Thursday, May 15, 2008

Everyone Sucks But Me

My day probably couldn't get any worse if I tried. I have to move out of my dorm, but everytime I try to pack, I get a text message from my mom that makes me want to take my phone and chuck it out the window. I swear, she is using me, I just have yet to prove it. Whether she likes it or not, I'm not her puppet, and she can't control me forever. I went to talk to the dean, just like she wanted, and was just told that I should take some time off. That's not the first time I've heard that, either. My acting professor said the exact same thing to me. I wish I could stand up to my mother, but she overreacts so badly sometimes, I just wanna kick her in the teeth. We can't have a serious conversation without getting into a fight. Not to mention if her jerk boyfriend comes in on the middle of the conversation, he'll add his two cents and voila, instant three way fight. It's hell in my house sometimes, and I'm sick of subjecting my little sister to it. She deserves better than that, that's for damn sure.

I must say, it's a miracle that I won't be living at home most of summer vacation. It's going to be sweet working in New Hampshire. The only people that I've ever truly loved and trusted are all up there, and it'll be so nice to be able to talk to them all the time, and have fun. We may be worshipping God the entire time, but whoever said that was a bad thing is completely out of their mind. I don't know where I'd be if I hadn't found God last summer. I wouldn't be in a good place right now, with nowhere to turn but to the Big Man Upstairs.

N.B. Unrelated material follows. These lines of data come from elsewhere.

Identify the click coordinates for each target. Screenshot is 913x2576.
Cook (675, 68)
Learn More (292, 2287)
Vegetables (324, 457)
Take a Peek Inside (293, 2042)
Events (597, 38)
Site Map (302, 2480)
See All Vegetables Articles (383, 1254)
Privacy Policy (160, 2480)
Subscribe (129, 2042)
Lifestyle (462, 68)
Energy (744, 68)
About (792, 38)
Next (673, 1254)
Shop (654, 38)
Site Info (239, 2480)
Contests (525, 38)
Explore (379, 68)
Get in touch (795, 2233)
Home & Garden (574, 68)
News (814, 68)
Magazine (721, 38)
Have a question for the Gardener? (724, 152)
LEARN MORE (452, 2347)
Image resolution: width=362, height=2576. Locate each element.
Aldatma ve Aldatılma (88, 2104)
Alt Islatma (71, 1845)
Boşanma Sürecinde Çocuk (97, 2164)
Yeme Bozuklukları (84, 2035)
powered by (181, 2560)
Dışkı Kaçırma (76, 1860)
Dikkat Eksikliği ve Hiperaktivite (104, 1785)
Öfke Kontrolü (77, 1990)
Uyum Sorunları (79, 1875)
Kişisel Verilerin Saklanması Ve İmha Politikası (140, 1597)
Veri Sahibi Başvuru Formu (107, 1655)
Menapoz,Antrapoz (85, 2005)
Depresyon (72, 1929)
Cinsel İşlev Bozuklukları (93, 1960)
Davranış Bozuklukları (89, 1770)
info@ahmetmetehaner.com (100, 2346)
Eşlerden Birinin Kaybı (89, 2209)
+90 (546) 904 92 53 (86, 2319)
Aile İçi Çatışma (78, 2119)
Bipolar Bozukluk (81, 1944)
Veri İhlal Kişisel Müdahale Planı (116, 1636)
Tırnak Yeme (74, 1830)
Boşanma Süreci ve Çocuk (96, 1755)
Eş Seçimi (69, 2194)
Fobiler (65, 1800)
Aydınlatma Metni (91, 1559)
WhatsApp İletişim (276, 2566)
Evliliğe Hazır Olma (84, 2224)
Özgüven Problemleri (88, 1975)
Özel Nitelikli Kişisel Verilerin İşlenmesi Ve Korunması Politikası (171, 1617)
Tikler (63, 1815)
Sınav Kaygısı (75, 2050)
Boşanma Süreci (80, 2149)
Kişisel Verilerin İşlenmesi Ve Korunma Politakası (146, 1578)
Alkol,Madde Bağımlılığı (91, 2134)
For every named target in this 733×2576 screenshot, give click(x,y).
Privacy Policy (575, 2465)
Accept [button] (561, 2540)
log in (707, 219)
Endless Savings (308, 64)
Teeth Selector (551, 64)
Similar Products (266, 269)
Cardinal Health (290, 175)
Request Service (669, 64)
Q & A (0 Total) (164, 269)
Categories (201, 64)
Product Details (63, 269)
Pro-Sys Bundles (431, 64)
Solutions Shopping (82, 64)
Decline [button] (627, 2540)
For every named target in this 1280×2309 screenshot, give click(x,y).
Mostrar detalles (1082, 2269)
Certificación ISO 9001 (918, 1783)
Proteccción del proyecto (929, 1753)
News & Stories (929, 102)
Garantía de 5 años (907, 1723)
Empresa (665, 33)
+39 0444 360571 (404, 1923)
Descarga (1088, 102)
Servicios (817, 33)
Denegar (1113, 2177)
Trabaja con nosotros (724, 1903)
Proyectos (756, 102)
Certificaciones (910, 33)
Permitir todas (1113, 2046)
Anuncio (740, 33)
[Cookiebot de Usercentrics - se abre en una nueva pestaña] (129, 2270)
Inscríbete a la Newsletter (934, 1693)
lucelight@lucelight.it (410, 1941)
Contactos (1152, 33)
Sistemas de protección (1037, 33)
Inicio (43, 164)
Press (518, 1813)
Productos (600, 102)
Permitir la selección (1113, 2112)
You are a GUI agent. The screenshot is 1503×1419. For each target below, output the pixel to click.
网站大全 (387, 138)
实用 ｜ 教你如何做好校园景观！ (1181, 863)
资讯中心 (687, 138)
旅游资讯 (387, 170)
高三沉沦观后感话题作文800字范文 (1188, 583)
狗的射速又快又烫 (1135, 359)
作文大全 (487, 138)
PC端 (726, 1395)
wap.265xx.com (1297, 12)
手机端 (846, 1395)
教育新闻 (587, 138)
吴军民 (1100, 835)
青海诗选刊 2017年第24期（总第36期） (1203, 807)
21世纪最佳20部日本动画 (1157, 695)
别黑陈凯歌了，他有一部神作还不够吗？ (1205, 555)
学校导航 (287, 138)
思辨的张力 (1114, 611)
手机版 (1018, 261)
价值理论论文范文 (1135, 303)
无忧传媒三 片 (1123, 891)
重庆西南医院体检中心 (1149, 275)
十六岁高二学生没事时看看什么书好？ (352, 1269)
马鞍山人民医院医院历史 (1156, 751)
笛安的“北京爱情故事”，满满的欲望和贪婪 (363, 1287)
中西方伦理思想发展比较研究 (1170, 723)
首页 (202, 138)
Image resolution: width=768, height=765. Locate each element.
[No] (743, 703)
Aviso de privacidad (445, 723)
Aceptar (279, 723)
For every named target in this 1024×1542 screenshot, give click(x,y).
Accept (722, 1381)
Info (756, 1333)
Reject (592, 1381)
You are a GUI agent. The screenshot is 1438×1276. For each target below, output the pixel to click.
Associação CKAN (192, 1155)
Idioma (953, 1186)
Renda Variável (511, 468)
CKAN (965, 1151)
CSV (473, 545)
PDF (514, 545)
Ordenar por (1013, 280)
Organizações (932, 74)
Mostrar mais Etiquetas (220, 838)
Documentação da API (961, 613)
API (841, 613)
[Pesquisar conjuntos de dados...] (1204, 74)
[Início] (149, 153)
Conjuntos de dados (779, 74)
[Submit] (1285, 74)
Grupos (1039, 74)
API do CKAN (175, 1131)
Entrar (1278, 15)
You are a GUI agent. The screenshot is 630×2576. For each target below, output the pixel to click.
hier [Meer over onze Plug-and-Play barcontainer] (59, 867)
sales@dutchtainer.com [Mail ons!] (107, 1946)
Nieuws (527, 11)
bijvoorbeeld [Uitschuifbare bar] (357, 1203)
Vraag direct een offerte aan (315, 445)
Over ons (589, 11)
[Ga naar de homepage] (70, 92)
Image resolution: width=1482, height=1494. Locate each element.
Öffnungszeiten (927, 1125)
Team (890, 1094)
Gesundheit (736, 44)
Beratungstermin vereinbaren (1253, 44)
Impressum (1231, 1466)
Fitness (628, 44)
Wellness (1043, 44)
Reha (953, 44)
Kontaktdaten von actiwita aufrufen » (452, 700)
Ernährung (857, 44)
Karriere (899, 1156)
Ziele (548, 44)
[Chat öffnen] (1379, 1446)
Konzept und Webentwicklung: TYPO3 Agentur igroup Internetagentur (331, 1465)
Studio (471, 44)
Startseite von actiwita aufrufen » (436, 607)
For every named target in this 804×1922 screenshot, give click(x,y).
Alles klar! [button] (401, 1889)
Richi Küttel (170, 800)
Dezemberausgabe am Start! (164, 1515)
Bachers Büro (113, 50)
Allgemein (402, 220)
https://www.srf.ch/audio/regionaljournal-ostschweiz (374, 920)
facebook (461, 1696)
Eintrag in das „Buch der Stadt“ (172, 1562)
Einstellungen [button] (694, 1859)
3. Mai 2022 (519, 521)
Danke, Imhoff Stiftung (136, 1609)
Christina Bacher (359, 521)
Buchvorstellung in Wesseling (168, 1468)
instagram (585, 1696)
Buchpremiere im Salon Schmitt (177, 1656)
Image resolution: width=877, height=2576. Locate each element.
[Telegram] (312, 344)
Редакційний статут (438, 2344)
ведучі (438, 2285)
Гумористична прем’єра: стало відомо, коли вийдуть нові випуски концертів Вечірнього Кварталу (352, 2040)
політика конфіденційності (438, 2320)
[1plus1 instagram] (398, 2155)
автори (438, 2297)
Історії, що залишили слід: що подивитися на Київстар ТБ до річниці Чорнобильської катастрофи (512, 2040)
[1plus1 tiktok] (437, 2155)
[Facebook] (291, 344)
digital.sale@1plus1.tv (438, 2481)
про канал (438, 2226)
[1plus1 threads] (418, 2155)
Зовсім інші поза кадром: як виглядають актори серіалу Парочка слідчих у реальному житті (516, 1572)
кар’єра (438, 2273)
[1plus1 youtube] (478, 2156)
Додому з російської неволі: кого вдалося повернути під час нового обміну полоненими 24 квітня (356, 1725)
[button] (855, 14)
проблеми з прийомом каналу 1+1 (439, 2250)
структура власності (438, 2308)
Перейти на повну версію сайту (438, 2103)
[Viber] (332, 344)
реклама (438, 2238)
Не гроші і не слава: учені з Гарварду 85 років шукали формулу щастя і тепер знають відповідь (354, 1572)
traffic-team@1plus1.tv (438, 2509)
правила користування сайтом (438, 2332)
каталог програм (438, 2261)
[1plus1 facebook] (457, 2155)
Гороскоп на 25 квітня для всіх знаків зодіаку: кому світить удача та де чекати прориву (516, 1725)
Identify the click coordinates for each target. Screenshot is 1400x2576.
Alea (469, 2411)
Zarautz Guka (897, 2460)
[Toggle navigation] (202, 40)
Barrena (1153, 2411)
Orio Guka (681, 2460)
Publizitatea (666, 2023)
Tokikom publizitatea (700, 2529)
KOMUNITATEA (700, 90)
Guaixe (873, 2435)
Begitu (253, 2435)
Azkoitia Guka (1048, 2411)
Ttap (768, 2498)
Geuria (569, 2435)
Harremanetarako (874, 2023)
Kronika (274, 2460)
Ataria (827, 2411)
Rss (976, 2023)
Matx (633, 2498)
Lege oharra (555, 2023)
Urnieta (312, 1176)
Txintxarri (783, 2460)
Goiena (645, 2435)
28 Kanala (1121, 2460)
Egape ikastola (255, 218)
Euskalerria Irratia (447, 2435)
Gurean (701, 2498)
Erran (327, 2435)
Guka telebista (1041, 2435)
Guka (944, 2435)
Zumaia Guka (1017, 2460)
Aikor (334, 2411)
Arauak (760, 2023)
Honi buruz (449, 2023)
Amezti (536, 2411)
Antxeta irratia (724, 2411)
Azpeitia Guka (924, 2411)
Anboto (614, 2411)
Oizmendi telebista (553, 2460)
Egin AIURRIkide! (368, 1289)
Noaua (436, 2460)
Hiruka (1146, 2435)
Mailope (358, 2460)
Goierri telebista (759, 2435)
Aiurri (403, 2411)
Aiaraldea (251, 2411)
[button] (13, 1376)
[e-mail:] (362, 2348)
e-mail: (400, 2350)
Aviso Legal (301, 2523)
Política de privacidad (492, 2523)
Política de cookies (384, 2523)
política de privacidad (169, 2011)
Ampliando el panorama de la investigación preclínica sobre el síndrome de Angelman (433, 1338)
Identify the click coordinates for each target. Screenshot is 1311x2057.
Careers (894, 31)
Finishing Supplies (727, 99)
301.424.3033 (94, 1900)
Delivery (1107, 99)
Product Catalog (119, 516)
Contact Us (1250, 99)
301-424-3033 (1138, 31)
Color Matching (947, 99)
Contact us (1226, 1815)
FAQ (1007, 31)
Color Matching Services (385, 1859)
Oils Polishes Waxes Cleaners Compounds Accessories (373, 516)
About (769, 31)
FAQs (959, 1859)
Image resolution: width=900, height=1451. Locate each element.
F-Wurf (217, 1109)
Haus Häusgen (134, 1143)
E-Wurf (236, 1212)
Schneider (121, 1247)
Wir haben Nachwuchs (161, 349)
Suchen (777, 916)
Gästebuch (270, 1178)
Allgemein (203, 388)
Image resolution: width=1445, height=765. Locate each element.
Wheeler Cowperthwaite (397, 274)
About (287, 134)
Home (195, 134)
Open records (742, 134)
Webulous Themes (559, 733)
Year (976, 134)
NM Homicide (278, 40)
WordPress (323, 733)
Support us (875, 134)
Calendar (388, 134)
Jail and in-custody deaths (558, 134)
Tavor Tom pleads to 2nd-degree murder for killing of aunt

Ugh... my mom just crossed the line today. Not in the context most people would think, but she didn't do a good thing. When I was texting back and forth with her, I made a joke that sparked her to whine about the fact that she's giving up on me. It's like, I don't need her reinforcing the fact that she doesn't trust me anymore. But she really isn't giving me any reason to go with her to New York tomorrow, that's for sure. I can think of fifty different ways I'd rather spend my birthday than four hours in the car listening to my sister talk with her friends while I'm stuck in the front seat with my mom, miserable because no one wants to talk to me, but feels obligated to just because I'm Megan's sister. No, I thought Linds was my friend for a while, but lately I feel like she doesn't talk to me because she wants to, but simply because I'm her friend's sister. I mean, where do I turn for an ego boost nowadays, ya know? I'm depressed, and I just don't want to be in this state where hell on earth is where I should feel the safest and most protected.

I don't know, I guess all this talk about why I've been miserable my entire life is catching up to me. I miss Sarah, God knows that, but nothing is going to bring her back. The fact that I still cry every March 12 just shows how, pathetically enough, I still live in the past. This year was worse because of the two boys dying in that car accident, but it's still no excuse. I use Sarah as the basis for any argument when I screw up something good in my life, and people are beginning to see through that and poke holes in it to no end. Even my father seems disappointed in me lately, and that never happens. I feel like there's nowhere to go in my life except to a being that I can't even see, let alone have a conversation with without being classified as insane by my peers. Who knew praying could get you into so much trouble?

I don't know, maybe I should be grateful that I have my online friends. The ones that don't know me and don't judge me, and encourage me to do what I always found impossible: to believe in myself. When I find a niche, I usually can't stick with it because I'm being told it's stupid and childish and isn't going to get me anywhere. When I started writing fan fiction, I started getting the opposite of what I was used to. Not from my family, no. They still think I'm crazy like a fox. But I have Kathy, Jodie, and all the other people from the FCG that make me feel wanted and talented. I love them all, and they show me the love and support that I've desperately needed for so long.

05/15/08
Amanda

1 comment:

lostladyknight said...

Hon, I love you.

I don't know if you realize it, but I do. I had a dream the other night that you and I were someplace together and I guess I was like ten and you were younger or something, and this bully came up and started picking on you and I punched him in the uh... special palce.

I woke up that morning and was like, I'd totally kick a bully's ass for Amanda. That's love right there kid.

And, for the record, you are talented. :) Very talented.